(Pixel coordinate grounding data)
------

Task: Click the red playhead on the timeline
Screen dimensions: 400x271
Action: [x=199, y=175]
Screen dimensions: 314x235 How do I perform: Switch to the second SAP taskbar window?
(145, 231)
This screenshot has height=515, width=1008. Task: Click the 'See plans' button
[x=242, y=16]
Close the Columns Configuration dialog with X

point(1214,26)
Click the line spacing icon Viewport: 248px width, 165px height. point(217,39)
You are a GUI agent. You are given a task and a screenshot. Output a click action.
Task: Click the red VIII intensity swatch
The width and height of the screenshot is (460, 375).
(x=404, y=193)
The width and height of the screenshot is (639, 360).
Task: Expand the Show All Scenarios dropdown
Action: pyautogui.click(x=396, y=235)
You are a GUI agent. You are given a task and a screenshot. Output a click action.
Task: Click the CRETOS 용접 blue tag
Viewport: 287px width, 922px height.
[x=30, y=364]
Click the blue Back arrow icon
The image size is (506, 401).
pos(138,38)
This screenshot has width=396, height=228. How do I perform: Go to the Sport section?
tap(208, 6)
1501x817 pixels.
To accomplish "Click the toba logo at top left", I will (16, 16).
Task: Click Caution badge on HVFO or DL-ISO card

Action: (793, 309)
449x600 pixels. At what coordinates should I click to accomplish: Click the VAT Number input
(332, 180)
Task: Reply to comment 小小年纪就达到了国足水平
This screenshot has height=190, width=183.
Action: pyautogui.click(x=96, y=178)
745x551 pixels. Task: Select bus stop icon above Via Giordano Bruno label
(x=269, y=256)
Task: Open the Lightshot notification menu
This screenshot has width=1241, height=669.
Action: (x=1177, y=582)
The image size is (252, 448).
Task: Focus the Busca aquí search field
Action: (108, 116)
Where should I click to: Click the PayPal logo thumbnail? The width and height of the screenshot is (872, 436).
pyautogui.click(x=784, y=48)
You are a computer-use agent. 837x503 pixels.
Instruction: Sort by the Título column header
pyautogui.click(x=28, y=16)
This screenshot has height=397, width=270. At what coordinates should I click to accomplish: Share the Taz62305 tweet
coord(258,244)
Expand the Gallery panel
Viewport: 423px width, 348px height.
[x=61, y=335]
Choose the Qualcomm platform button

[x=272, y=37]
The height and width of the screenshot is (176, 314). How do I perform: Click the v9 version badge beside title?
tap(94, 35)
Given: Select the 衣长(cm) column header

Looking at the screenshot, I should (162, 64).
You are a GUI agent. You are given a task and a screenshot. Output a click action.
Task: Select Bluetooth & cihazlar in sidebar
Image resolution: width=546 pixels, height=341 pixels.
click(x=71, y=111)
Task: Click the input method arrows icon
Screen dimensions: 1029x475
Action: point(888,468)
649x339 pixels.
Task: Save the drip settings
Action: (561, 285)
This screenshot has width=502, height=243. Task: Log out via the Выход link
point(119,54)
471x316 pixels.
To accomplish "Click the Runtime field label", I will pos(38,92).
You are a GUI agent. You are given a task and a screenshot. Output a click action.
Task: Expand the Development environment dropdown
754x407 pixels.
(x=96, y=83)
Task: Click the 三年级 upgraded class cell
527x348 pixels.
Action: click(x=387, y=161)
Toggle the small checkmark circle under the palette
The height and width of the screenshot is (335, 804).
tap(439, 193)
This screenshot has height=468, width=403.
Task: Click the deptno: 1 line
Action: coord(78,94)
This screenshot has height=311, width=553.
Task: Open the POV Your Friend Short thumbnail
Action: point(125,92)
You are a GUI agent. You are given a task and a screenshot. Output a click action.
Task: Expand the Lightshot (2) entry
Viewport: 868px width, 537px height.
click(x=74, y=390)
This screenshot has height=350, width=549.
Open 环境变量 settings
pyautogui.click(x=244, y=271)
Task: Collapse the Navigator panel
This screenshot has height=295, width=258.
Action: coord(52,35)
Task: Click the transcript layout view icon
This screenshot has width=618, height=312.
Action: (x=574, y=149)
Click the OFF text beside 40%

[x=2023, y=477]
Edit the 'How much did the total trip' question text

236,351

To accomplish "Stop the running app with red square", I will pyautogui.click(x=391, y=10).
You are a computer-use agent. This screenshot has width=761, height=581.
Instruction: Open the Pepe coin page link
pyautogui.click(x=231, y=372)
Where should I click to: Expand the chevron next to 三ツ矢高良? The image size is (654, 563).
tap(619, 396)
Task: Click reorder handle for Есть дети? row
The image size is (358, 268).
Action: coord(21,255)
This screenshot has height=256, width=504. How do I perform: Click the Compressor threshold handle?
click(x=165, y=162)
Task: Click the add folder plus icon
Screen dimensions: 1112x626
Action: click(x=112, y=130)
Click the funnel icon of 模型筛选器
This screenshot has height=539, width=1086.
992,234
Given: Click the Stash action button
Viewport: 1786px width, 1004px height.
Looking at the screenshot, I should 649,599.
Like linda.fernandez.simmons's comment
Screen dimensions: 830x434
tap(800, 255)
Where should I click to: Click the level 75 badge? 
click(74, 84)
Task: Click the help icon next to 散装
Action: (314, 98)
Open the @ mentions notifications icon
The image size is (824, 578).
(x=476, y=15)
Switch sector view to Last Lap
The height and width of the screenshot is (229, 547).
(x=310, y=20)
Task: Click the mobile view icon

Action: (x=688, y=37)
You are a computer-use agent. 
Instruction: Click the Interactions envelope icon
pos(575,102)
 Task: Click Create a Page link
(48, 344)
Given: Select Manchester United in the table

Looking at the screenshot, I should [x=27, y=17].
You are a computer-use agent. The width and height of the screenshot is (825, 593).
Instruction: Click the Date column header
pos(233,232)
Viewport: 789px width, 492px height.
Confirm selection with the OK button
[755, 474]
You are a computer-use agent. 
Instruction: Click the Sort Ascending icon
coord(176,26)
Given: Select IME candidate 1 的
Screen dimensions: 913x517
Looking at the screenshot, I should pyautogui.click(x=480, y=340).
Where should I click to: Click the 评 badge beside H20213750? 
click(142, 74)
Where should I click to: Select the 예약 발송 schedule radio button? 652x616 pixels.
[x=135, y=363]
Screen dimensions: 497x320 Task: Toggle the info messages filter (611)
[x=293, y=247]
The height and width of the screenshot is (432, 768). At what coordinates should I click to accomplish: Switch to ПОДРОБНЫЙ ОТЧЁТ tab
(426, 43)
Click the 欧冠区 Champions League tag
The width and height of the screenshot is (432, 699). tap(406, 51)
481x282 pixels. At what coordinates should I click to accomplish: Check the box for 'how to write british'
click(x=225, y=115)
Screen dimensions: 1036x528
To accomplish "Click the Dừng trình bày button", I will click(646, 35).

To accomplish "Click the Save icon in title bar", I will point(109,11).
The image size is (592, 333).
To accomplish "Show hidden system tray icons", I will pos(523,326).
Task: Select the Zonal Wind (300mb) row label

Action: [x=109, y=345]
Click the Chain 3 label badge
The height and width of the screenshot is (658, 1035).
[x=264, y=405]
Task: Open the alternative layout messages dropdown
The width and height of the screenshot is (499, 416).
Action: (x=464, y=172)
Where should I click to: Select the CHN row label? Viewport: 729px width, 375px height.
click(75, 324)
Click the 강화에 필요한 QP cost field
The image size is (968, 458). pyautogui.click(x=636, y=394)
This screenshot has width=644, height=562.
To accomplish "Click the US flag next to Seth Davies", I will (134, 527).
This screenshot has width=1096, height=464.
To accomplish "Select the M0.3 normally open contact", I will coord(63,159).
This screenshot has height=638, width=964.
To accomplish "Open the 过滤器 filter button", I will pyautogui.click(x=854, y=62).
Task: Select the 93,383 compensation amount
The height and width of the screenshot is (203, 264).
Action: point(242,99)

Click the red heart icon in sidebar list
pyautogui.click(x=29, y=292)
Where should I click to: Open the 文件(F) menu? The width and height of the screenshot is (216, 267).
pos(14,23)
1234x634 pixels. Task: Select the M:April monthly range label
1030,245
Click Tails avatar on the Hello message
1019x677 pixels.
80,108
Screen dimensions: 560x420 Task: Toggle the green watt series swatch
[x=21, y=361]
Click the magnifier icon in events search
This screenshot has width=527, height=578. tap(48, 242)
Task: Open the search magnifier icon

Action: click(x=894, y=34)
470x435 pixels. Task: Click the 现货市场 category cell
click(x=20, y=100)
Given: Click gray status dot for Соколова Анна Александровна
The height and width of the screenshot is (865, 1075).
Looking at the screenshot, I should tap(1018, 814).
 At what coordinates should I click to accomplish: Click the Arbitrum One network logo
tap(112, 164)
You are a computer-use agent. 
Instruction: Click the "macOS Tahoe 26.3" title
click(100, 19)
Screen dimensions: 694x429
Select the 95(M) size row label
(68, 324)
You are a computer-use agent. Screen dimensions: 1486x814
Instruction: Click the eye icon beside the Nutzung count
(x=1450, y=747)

------

■ About this task ■
If a line above holds the word "panel", copy it.

■ Task response ■
Expand the Gallery panel
Task: Collapse the Navigator panel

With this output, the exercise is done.